Vida de poeta
Reconhecimentos
póstumos: galardão de um poeta. As palavras dele correm soltas;
inteligentemente; solenemente. Vêm do fundo da alma. Ou será que são forçadas? Gostaria
de perguntá-lo a um poeta. Palavras têm grande valor, mas podem ser desdenhadas.
Podem ser desdenhadas com o mesmo esmero com que são desenhadas. Palavras podem
criar textos; ou serem textos por si mesmas. E o poeta é como um maestro que
pode controlar tudo isso. Ele tem o poder sobre as palavras. Ou talvez as
palavras têm poder sobre ele. Não sei bem como funciona.
Cada vez que penso em um
poeta, penso em alguém morto. Todo poeta está morto? Talvez sim. Não sei se a
definição da palavra me permite afirmar isso, mas afirmá-lo-ei de qualquer
forma: qualquer poeta não é um poeta se ainda estiver vivo. É como se a carreira
se concretizasse com a morte. E é como se a morte fosse o começo e não o fim.

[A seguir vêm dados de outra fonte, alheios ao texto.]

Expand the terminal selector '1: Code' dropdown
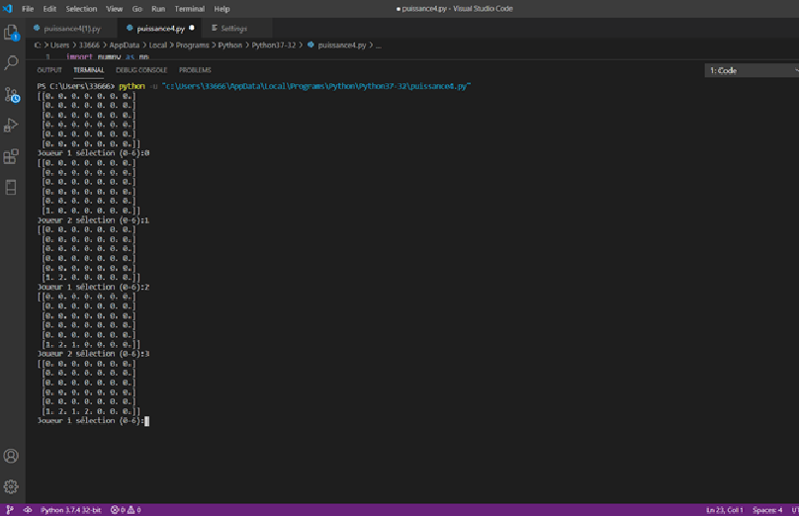Image resolution: width=799 pixels, height=516 pixels. (751, 71)
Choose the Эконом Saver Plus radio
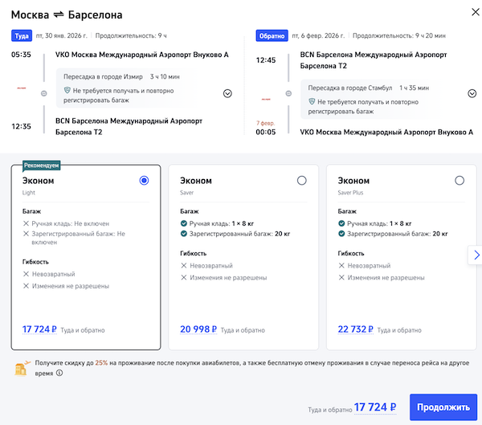The height and width of the screenshot is (425, 482). pos(460,181)
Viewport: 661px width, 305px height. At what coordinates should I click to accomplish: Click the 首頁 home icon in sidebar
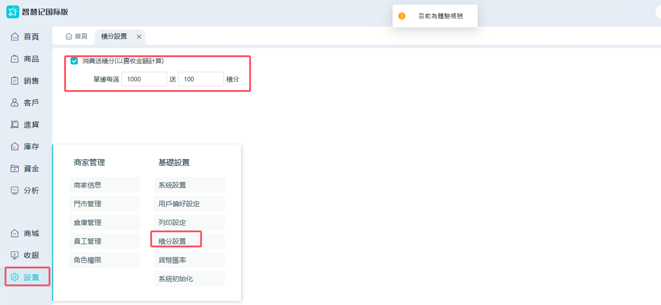pos(15,37)
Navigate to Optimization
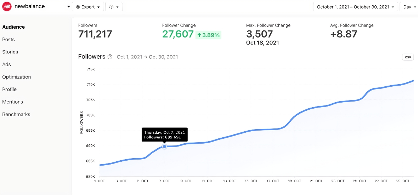Image resolution: width=418 pixels, height=195 pixels. point(17,77)
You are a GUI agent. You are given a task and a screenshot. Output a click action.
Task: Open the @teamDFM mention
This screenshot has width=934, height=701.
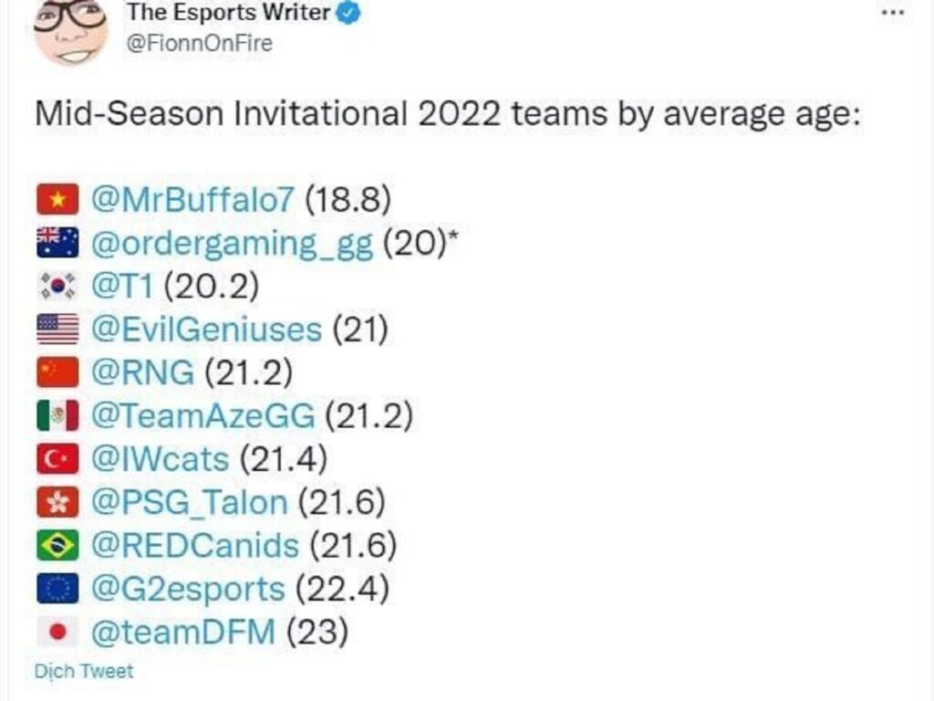click(182, 632)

Talvez todo começo seja um fim e todo fim seja um começo, mas não tenho
competência para afirmá-lo. Afirmá-lo-ei, não obstante. Afinal, não sou um
varão de Plutarco, mas me é dada a autoridade de usar meu não muito
desenvolvido intelecto para fazer assertivas de alto padrão intelectual. É o
que chamamos de licença poética. Sou um poeta? Talvez não. Acho que não. Talvez
serei um dia. Ou, pelo menos, morrerei um dia.
Se algum dia vires um
poeta andando às soltas, conta-mo; conta-me como o afortunado adquiriu o título
em vida. Um poeta não recebe nada por ser poeta; o é por paixão; uma paixão que
o consome por toda a vida. A fama vem. O reconhecimento acontece um dia. Só
esperam até que o poeta morra para então desabrocharem como a flor da noite,
que só se abre na obscuridade. A obscuridade da morte traz as palavras,
geralmente também obscuras, dos poetas mais afortunados, não de todos, à luz da
aurora literária. Nos tempos de hoje se fala nos poetas de outrora. Nos tempos
de amanhã falar-se-á nos poetas de hoje. Afinal, poeta bom é poeta morto.